TCS Daily

India's Half-Baked Liberalization

By Kaushik Das - February 15, 2006 12:00 AM

India's balance of payment crisis in 1991 prompted economic reforms to save the Indian economy from bankruptcy. While efforts to open the Indian economy to the rest of the world should be applauded, the liberalization programmes have still been skewed.

For example, there is a definite bias in formulating import tariffs for different sectors of the economy. The peak import duty has been reduced drastically in almost all the sectors including steel, telecom and petrochemicals. However, the automobile sector has somehow managed to dodge past such changes and keep itself cozily protected. The import duty on foreign vehicles still attracts a 103.39 percent duty, which is unheard of in any developed country.

The steel sector currently has an import duty of 5 percent, which was 45 percent just a decade ago. Despite the reduction, Indian steel manufacturers have survived -- and managed to provide excellent quality steel at globally competitive prices. The tremendous competition in the telecom sector has revolutionized communication. Millions of middle class people can now afford mobile phones. The import duty in the polymer sector has been reduced from a grotesque level of 65 percent to a modest 15 percent, and yet, this sector has managed to stay globally competitive.
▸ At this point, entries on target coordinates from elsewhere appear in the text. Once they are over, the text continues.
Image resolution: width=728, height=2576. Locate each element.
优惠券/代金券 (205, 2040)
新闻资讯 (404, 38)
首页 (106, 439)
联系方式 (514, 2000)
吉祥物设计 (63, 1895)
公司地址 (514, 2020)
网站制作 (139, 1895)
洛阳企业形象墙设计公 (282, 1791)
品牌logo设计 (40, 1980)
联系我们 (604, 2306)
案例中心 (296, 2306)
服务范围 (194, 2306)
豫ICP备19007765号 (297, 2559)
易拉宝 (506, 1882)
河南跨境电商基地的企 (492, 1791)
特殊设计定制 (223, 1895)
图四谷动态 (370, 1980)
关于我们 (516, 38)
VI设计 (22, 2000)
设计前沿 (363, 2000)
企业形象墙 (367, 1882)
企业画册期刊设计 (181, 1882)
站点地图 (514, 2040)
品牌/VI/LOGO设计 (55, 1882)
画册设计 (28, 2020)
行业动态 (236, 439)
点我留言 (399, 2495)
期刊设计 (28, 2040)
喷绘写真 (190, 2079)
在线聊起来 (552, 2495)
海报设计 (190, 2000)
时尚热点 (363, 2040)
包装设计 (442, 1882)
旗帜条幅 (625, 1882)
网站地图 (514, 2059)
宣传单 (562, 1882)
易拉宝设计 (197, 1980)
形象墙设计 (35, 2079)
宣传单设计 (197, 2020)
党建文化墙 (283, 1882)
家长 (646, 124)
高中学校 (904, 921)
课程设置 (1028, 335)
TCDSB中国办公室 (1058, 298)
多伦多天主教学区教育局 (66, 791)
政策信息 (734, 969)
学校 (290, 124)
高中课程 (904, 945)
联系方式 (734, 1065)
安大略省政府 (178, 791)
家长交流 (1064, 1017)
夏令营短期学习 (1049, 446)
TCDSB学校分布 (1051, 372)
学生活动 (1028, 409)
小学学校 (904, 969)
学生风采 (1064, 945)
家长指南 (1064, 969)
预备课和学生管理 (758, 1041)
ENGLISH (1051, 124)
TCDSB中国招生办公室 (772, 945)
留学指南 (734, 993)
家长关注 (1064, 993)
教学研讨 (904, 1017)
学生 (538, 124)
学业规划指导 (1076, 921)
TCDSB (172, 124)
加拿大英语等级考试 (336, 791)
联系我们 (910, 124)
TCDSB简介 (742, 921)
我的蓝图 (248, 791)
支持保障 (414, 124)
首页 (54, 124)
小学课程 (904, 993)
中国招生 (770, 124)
Competition prompted these sectors to focus on reducing cost, giving more importance to productivity and efficiency and delivering quality products comparable to world-class companies. Customers have gained from such cut-throat competition.

Now let us consider the automobile industry. High import tariffs in the automobile sector are hurting consumers the most at the cost of the inefficient producers. The largesse of duty protection to the automobile industry is evident in their fat bottom lines. Moreover, a miniscule percentage of profits are ploughed back into R & D.

If import tariffs were rationalized in this sector and brought at par with the other sectors, we could get fuel efficient, multi-fuel, safe and modern imported vehicles at much lower prices than that are sold in India. This inflow of competitively priced foreign vehicles would ensure that the Indian auto manufacturers bring their prices to competitive levels or go out of business. What difference does it make to a consumer whether a vehicle is made in the domestic economy or some foreign land as long as he manages to get a safe and good quality vehicle at a competitive price?

Foreign made vehicles -- like cars, trucks, buses and taxis -- are more fuel-efficient and can not only ease our environmental problems to a large extent but also be a boon to the exchequer. In addition to adhering to stricter environmental norms, foreign auto manufacturers put maximum emphasis on the safety factor, which Indian auto manufacturers do not.

If import duties were brought down, Indian citizens could afford better and safer modes of personal as well as public transport. Today they are risking their lives everyday in outdated vehicles (especially given the bad condition of our roads). Effective and fast communication is of great importance for a country to be prosperous, but so too are safer and more fuel efficient modes of transportation. Indeed, transportation is of even greater importance for increasing the wealth-generation capabilities of people. How long should we be myopic in our desire to protect our inefficient producers at the cost of fellow consumers?

The author is a Research Fellow at the Centre for Civil Society, Delhi.